# [SHORT EXERCISE]
Reproduce, character for character, the lines of the material starting at the one that contains "การใช้งบประมาณ [button] (713, 34)" and ending at the one that contains "Nashville TN (175, 1998)", with both of those lines included.

[Records]
+ + + + +

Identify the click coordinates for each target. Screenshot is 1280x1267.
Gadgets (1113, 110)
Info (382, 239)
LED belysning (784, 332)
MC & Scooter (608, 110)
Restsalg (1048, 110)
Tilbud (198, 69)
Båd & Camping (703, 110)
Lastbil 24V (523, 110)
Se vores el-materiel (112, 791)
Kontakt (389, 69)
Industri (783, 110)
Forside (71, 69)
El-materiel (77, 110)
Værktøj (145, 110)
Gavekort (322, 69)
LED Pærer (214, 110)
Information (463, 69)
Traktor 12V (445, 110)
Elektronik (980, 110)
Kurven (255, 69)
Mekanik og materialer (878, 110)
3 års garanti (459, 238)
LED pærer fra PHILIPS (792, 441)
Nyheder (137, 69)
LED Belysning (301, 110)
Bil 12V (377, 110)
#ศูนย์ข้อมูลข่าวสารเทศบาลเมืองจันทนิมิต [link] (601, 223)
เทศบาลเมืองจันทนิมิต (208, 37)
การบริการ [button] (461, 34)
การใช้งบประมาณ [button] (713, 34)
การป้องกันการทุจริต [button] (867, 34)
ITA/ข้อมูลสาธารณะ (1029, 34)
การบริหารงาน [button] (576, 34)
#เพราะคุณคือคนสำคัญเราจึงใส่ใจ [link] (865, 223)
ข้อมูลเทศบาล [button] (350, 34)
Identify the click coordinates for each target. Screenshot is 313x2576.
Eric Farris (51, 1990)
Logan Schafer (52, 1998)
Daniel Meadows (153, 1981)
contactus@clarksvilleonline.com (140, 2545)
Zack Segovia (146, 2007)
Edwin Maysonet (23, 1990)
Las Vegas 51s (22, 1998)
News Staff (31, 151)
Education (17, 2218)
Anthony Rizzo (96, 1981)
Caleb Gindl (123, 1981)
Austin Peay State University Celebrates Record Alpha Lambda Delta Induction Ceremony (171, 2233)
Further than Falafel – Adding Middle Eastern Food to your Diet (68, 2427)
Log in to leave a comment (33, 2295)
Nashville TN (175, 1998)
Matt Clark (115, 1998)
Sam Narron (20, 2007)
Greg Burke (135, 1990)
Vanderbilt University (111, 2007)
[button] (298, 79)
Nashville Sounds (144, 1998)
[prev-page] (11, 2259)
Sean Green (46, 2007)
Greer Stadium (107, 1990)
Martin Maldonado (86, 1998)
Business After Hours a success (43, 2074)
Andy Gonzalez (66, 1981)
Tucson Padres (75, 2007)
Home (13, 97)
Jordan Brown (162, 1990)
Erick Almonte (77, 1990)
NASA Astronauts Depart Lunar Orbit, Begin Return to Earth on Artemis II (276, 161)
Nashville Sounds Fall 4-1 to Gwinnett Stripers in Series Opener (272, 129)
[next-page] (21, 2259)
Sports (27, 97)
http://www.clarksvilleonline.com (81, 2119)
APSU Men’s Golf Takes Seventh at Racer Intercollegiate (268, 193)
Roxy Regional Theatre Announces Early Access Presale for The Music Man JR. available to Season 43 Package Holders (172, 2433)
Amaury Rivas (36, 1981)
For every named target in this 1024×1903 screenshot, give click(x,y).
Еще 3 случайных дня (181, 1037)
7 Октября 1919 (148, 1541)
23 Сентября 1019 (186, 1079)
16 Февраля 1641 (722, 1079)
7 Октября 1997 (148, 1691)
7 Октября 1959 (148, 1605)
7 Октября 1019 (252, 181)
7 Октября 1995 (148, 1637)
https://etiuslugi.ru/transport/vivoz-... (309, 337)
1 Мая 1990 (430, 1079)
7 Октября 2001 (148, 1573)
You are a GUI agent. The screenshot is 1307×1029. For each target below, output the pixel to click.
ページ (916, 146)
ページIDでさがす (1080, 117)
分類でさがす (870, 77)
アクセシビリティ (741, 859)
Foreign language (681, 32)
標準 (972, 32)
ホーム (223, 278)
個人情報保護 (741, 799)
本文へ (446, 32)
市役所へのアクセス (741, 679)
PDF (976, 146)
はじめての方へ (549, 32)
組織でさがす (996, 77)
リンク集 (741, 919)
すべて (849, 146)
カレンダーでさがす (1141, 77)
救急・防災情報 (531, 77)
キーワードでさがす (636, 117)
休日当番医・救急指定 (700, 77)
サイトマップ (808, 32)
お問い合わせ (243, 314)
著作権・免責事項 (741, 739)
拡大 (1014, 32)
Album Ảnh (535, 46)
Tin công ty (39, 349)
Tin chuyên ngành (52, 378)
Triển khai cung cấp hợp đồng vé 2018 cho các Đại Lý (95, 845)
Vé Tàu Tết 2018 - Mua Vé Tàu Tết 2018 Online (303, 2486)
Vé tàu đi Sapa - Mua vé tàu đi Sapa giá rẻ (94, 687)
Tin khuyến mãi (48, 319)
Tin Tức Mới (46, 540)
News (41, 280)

+ + + + +

# [WRITTEN ANSWER]
การใช้งบประมาณ [button] (713, 34)
การป้องกันการทุจริต [button] (867, 34)
ITA/ข้อมูลสาธารณะ (1029, 34)
การบริหารงาน [button] (576, 34)
#เพราะคุณคือคนสำคัญเราจึงใส่ใจ [link] (865, 223)
ข้อมูลเทศบาล [button] (350, 34)
Identify the click coordinates for each target. Screenshot is 313x2576.
Eric Farris (51, 1990)
Logan Schafer (52, 1998)
Daniel Meadows (153, 1981)
contactus@clarksvilleonline.com (140, 2545)
Zack Segovia (146, 2007)
Edwin Maysonet (23, 1990)
Las Vegas 51s (22, 1998)
News Staff (31, 151)
Education (17, 2218)
Anthony Rizzo (96, 1981)
Caleb Gindl (123, 1981)
Austin Peay State University Celebrates Record Alpha Lambda Delta Induction Ceremony (171, 2233)
Further than Falafel – Adding Middle Eastern Food to your Diet (68, 2427)
Log in to leave a comment (33, 2295)
Nashville TN (175, 1998)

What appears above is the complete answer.